Chou-fleur en pickles

Porter l’eau, le sucre, le vinaigre et le sel à ébullition. Dégager des sommités de chou-fleur régulières.

Verser le mélange bouillant sur les choux-fleurs crus. Couvrir.

Riz sauvage soufflé

Cuire une poignée de riz sauvage dans de l’eau bouillante et salée durant environ 40 minutes. Attendre que les grains soient bien ouverts voire trop cuits. Bien égoutter. Etaler sur une plaque allant au four et faire sécher à 100°C durant 30 minutes.

Faire chauffer 2 à 3 centimètres d’huile dans un petit poêlon. Tester la température de l’huile avec quelques grains. Ils doivent être enveloppés de petites bulles et remonter rapidement à la surface. Lorsque l’huile est bien chaude, plonger le riz. Laisser souffler une dizaine de secondes. Récupérer à l’aide d’une écumoire. Égoutter sur du papier absorbant.

Oignon confit au miso

Faire ramollir le beurre. Mélanger de façon homogène avec la pâte de miso blanc. Éplucher les oignons puis les couper en deux. Séparer les écailles. Badigeonner l’intérieur de chacune et reconstituer l’oignon. Enduire également l’extérieur. Mettre dans un plat et cuire au four, préchauffé à 160°C. Après 30 minutes, vérifier la cuisson. Il faut que l’oignon soit fondant et qu’il se tienne encore.

Crème d’ail noir

Éplucher la pomme de terre et la couper en petits morceaux. Couvrir d’eau. Saler.

Une fois la pomme de terre bien cuite. Retirer du feu. Plonger les gousses d’ail noir dans l’eau de cuisson pour les ramollir durant une ou deux minutes.

Récupérer l’ail noir, prélever 60 g de pomme de terre, ajouter environ 16 cuillères à soupe d’eau de cuisson et mixer.

Transvaser dans un poêlon. Juste avant de dresser, monter au fouet avec 30 g de beurre froid sur un feu moyen. Rectifier l’assaisonnement.

Grenailles fumées

Cuire les grenailles à l’eau légèrement salée. Les égoutter puis les faire rouler dans un peu de beurre. A l’aide d’un SmokeGun©, enfumer la casserole et couvrir.

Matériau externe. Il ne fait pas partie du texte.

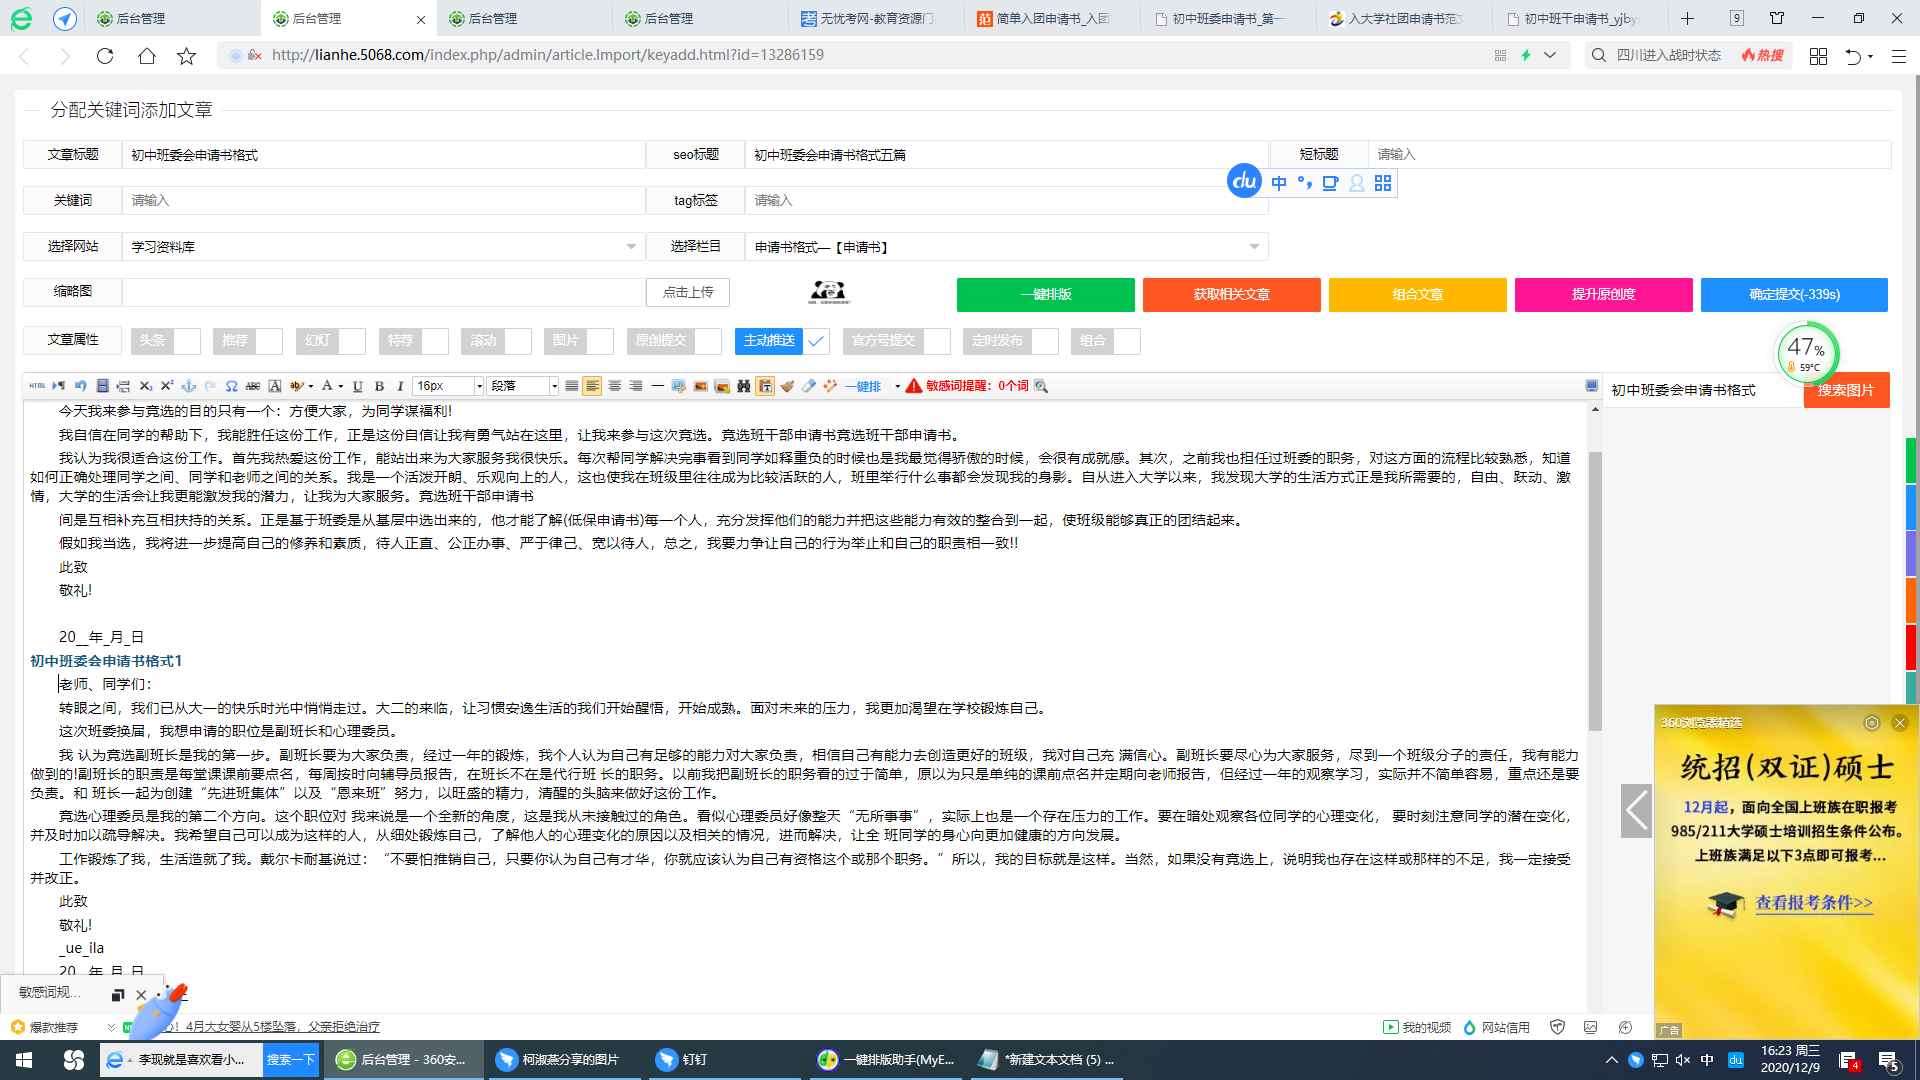The image size is (1920, 1080).
Task: Click the underline formatting icon
Action: [x=356, y=386]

Il est également possible, dans une plus grande casserole, de faire brûler un peu de foin sec à l’écart des pommes de terre et de couvrir également.

Filets de Porc iberico

Colorer le porc à feu vif. Enfourner avec les oignons une petite dizaine de minutes.

Dressage

Réchauffer les choux-fleurs. Déposer la sauce au centre de l’assiette et l’étaler en cercle avec le dos de la cuillère. Découper la viande en tronçons réguliers. Disposer les éléments. Terminer avec un peu de cresson pour amener, en plus de l’acidité du chou-fleur, une note vive et piquante, et contrebalancer la rondeur des autres éléments.